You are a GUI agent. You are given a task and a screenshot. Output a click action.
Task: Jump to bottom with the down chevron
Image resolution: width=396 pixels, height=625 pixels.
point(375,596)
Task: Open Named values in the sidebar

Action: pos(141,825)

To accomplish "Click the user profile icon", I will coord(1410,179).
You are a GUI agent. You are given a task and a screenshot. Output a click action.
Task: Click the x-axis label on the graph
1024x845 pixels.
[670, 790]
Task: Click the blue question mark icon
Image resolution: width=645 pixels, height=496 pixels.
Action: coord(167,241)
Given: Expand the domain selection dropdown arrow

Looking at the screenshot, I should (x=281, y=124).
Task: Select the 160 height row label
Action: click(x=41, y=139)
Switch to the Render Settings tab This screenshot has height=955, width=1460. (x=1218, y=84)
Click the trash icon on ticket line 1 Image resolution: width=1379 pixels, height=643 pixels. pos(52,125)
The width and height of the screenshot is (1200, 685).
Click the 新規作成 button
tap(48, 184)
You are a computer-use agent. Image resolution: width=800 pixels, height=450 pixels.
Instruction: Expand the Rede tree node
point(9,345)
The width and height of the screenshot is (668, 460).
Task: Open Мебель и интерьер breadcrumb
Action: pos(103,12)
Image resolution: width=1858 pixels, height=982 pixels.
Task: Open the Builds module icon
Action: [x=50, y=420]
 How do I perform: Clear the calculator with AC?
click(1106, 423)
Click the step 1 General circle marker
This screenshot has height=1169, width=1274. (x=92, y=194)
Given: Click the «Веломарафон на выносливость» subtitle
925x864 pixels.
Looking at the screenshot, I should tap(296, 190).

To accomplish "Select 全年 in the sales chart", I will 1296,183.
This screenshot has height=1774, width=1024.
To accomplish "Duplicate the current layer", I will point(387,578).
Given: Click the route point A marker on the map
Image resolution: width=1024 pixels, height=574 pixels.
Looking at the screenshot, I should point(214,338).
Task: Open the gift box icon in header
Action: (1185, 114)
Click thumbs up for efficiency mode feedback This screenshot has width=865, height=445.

____________

■ Your objective ■
Return every record exactly as it was given.

■ Response ■
You are a GUI agent. You are given a task and a screenshot. Output a click action.
Task: Jump to bottom with the down chevron
Image resolution: width=396 pixels, height=625 pixels.
point(375,596)
Task: Open Named values in the sidebar

Action: pos(141,825)

To accomplish "Click the user profile icon", I will coord(1410,179).
You are a GUI agent. You are given a task and a screenshot. Output a click action.
Task: Click the x-axis label on the graph
1024x845 pixels.
[670, 790]
Task: Click the blue question mark icon
Image resolution: width=645 pixels, height=496 pixels.
Action: coord(167,241)
Given: Expand the domain selection dropdown arrow

Looking at the screenshot, I should (x=281, y=124).
Task: Select the 160 height row label
Action: click(x=41, y=139)
Switch to the Render Settings tab This screenshot has height=955, width=1460. (x=1218, y=84)
Click the trash icon on ticket line 1 Image resolution: width=1379 pixels, height=643 pixels. pos(52,125)
The width and height of the screenshot is (1200, 685).
Click the 新規作成 button
tap(48, 184)
You are a computer-use agent. Image resolution: width=800 pixels, height=450 pixels.
Instruction: Expand the Rede tree node
point(9,345)
The width and height of the screenshot is (668, 460).
Task: Open Мебель и интерьер breadcrumb
Action: pos(103,12)
Image resolution: width=1858 pixels, height=982 pixels.
Task: Open the Builds module icon
Action: [x=50, y=420]
 How do I perform: Clear the calculator with AC?
click(1106, 423)
Click the step 1 General circle marker
This screenshot has height=1169, width=1274. (x=92, y=194)
Given: Click the «Веломарафон на выносливость» subtitle
925x864 pixels.
Looking at the screenshot, I should tap(296, 190).

To accomplish "Select 全年 in the sales chart", I will 1296,183.
This screenshot has height=1774, width=1024.
To accomplish "Duplicate the current layer", I will point(387,578).
Given: Click the route point A marker on the map
Image resolution: width=1024 pixels, height=574 pixels.
Looking at the screenshot, I should point(214,338).
Task: Open the gift box icon in header
Action: (1185, 114)
Click thumbs up for efficiency mode feedback This screenshot has width=865, height=445.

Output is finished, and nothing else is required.